Bank of America Merrill Lynch economists suggest 12 of the 16 inflation-targeting emerging-market central banks they monitor will raise rates in the next year, and many will do so by more than markets anticipate. Mexico, Thailand, Hungary, and Israel are among the most likely to surprise, economists Marcos Buscaglia and Ana Madeira said in a Sept. 12 report to clients.
Following the Fed, even at the risk of crimping growth, would represent an effort to prevent a spike of inflation and keep attracting foreign cash.
Capital flows into emerging-market economies averaged $1.1 trillion a year from 2010 to 2013, compared with $697 billion from 2003 to 2007, according to the International Monetary Fund.

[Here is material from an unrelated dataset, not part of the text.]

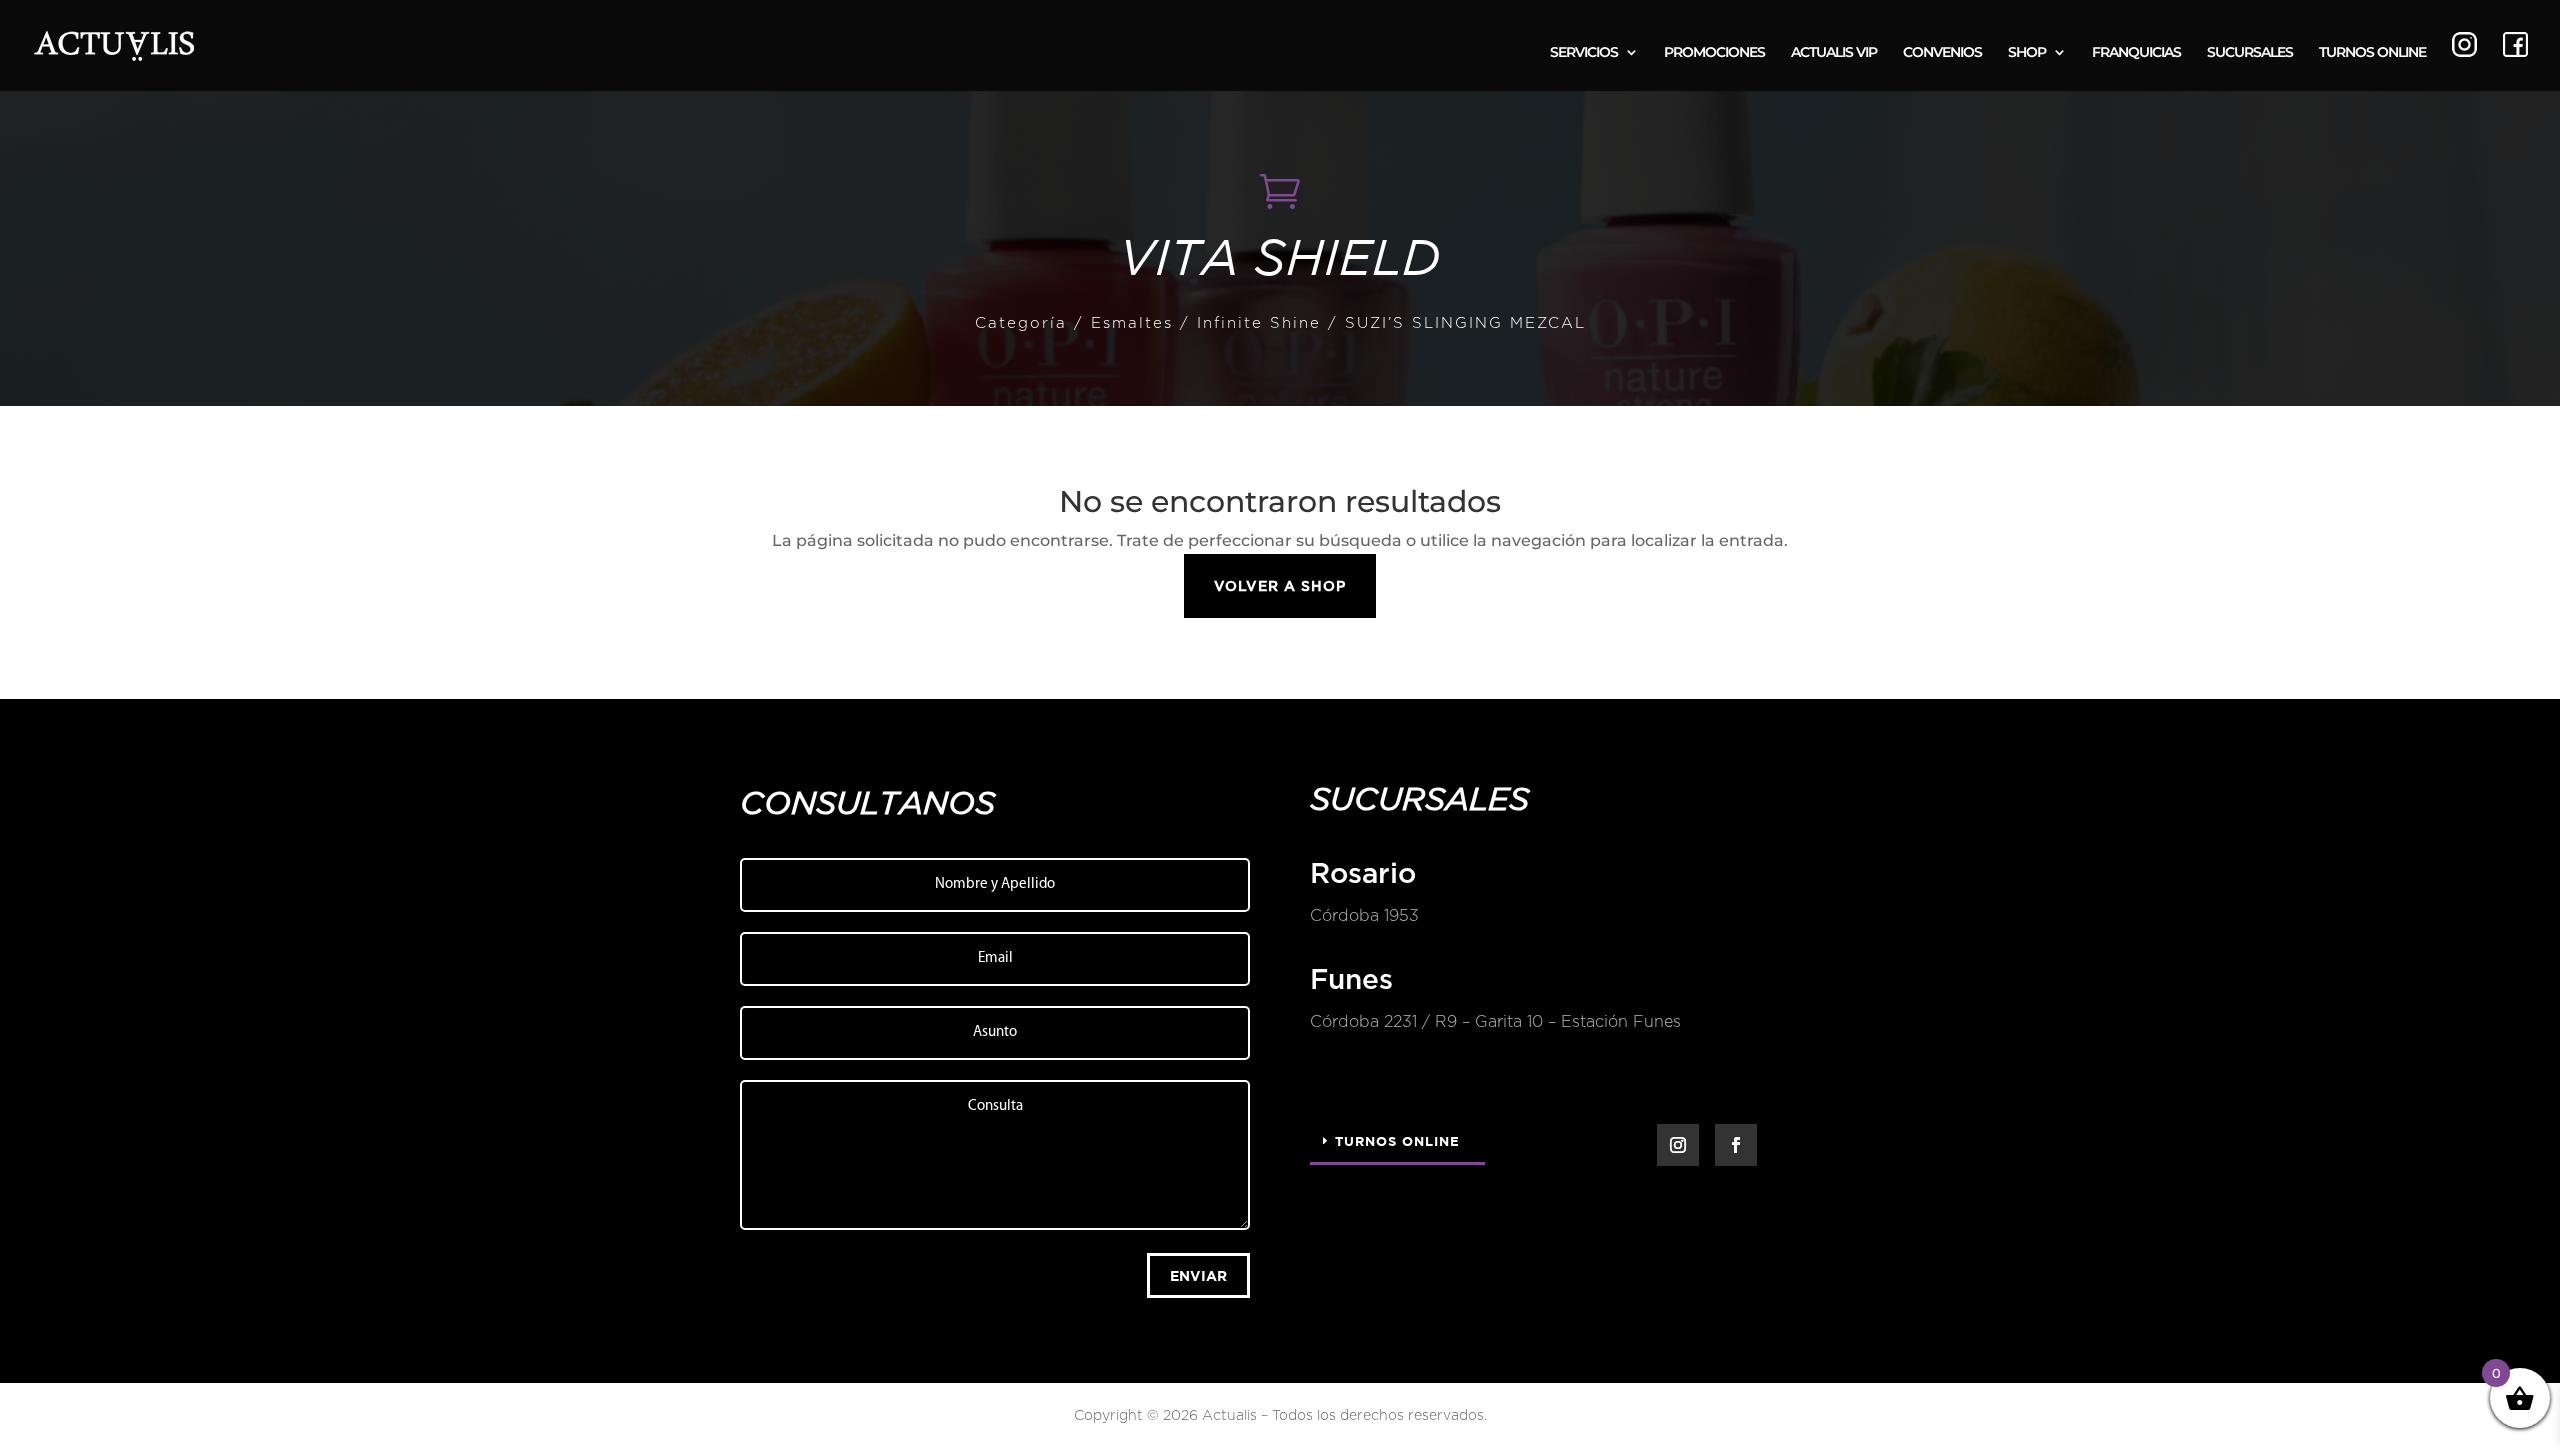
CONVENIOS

That helps explain why nine of the 16 central banks reduced their key rates this year and another three kept them on hold.
A potential sign of things to come when the Fed does start tightening the monetary spigot: The Washington-based Institute of International Finance estimates emerging markets attracted just $9 billion in portfolio investments in August, down from an average of $38 billion over the prior three months.
Buscaglia and Madeira, who expect the Fed to move in June, say while investors anticipate tighter policy in Brazil and South Africa, there will also be more aggressive increases elsewhere. Only Poland will have easier credit by the end of next year and low inflation will keep the Czech Republic and South Korea on hold, the economists predict.
Whether there will be a repeat of 2013’s “taper tantrum” will depend on the Fed’s pace, said Pablo Goldberg, senior strategist at BlackRock Inc. “If it moves very fast then that brings some stress,” he told reporters in London today.
Speaking at the recent Group of 20 gathering in Australia, Indonesian Finance Minister Chatib Basri explained the logic he and his counterparts will soon face.
“In the short term, some emerging markets may have to choose stabilization over growth,” Basri told Bloomberg News.